Opinione o fatto?

Per informarci su fatti di attualità ci rivolgiamo ai media tradizionali (giornali, riviste, TV e radio) oppure ai cosiddetti “nuovi media” (Internet e i nostri social network).

La quantità di informazioni che ci raggiungono è impressionante. Non è molto facile districarsi, anche a causa del fatto che molte delle informazioni pubblicate non provengono da fonti qualificate e che spesso non sono verificate.

La strategia, trattata in dettaglio un altro report, che dovremmo mettere in atto prevede tre passi:

  • Leggere
  • Comprendere
  • Analizzare

In questo report ci occupiamo di come possiamo analizzare un testo per scoprire se stiamo leggendo fatti oppure opinioni.

Cominciamo con due semplici definizioni:

Un fatto è un’affermazione che si può dimostrare essere vera.

Un’opinione è ciò che una persona crede, cioè una visione o un giudizio personale.

Come distinguerli, ad esempio in un articolo di giornale?

In primo luogo, i quotidiani hanno strumenti per mettere in evidenza se un articolo è di opinione. Tradizionalmente, gli articoli di opinione sono firmati dal direttore o da qualche collaboratore autorevole; sono di varie, ma poche, tipologie: articolo di fondo, editoriale, risposte alle lettere dei lettori; hanno una posizione convenzionale (a destra nella prima pagina o terza pagina, ad esempio) per cui sono facilmente riconoscibili in un giornale serio e tradizionale.

Le convenzioni non sono quasi mai rispettate nelle versioni on-line dei quotidiani, ma, soprattutto, è invalsa l’abitudine di mescolare fatti e opzioni in articoli informativi.

Ecco una tabella che illustra la differenza tra un fatto e un opinione:

DESCRITTOREFATTOOPINIONE
Si basa suricerca, osservazione, dati, fonti autorevolisupposizioni o visioni personali
Illustraciò che è realmente accadutouna percezione di ciò che è accaduto
E’oggettivosoggettiva
La verifica èpossibileimpossibile
Il linguaggio èobiettivodi parte
Il messaggio èuniversaleparziale
Le conclusioni e le conseguenzevalgono per tuttivariano da persona a persona

E’ importante sottolineare che:

  • Un’affermazione presentata come fatto può anche non essere vera.

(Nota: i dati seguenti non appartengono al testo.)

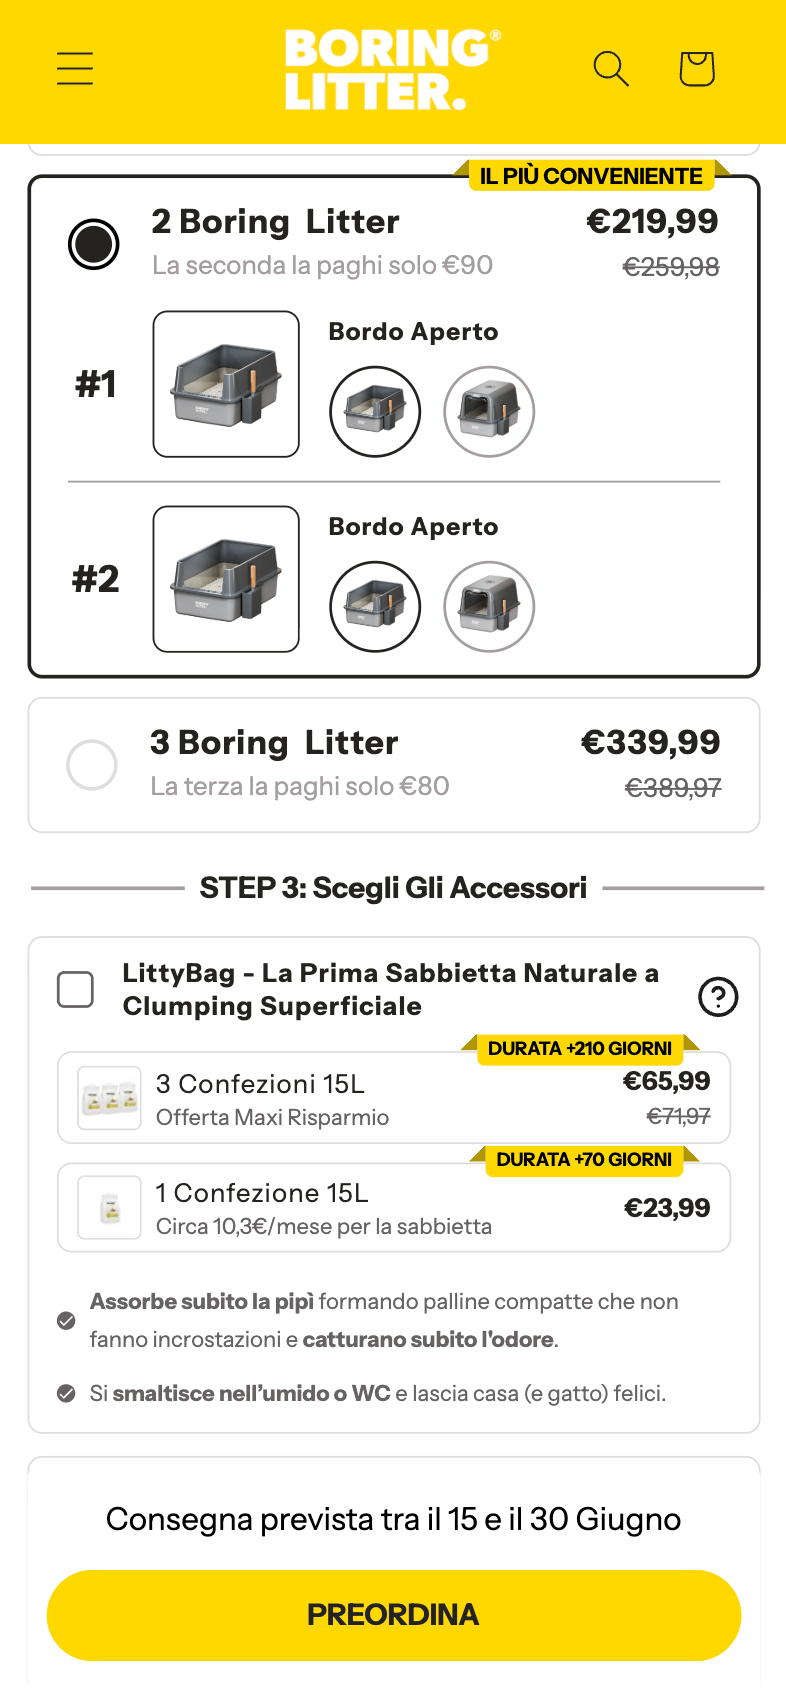Pick the 3 Confezioni 15L option

pos(394,1097)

Però è possibile smentirla verificando i dati e le fonti.
  • Un’opinione può essere corretta, ma non può essere dimostrata senza fatti.

Un’affermazione come “Solo il 17% dei docenti hanno lavorato in modalità a distanza durante il lockdown” è presentata come un fatto (perché fa riferimento a un dato) ma non è necessariamente vera: il dato deve poter essere verificato. Per facilitare il compito, un articolo dovrebbe fornire la fonte a cui fare riferimento, tipo: “Dati del MIUR”.

Per contro, un’affermazione come: “Sono convinto che l’apprendimento degli studenti durante il lockdown è diminuito” potrebbe anche essere vera, ma non fornisce alcun dato di riferimento.

Sono quindi fatti affermazioni come:

  • I coronavirus sono una famiglia di virus di cui sono noti sette tipi.
  • Tra i disturbi psicologici, il maggior tasso di mortalità si ha con l’anoressia.
  • L’innamoramento è una reazione chimica del cervello, non del cuore.

Sono invece opinioni:

  • La parte più interessante del libro è il secondo capitolo.
  • Nelle democrazie parlamentari il compito principale del Parlamento non consiste nel “fare” le leggi, ma nel controllare l’operato del governo.
  • La musica classica non è più di moda.

Nell’analizzare un testo dobbiamo quindi chiederci se sia possibile verificare l’affermazione con dati e fonti autorevoli. Inoltre dobbiamo stare attenti all’uso di aggettivi e avverbi dalla connotazione personale (come, ad esempio: intrigante, ovviamente), di esagerazioni e di esempi di parodia. Attenzione anche al sarcasmo e alle espressioni emotivamente forti, a meno che non si trovino in articoli dichiaratamente di opinione.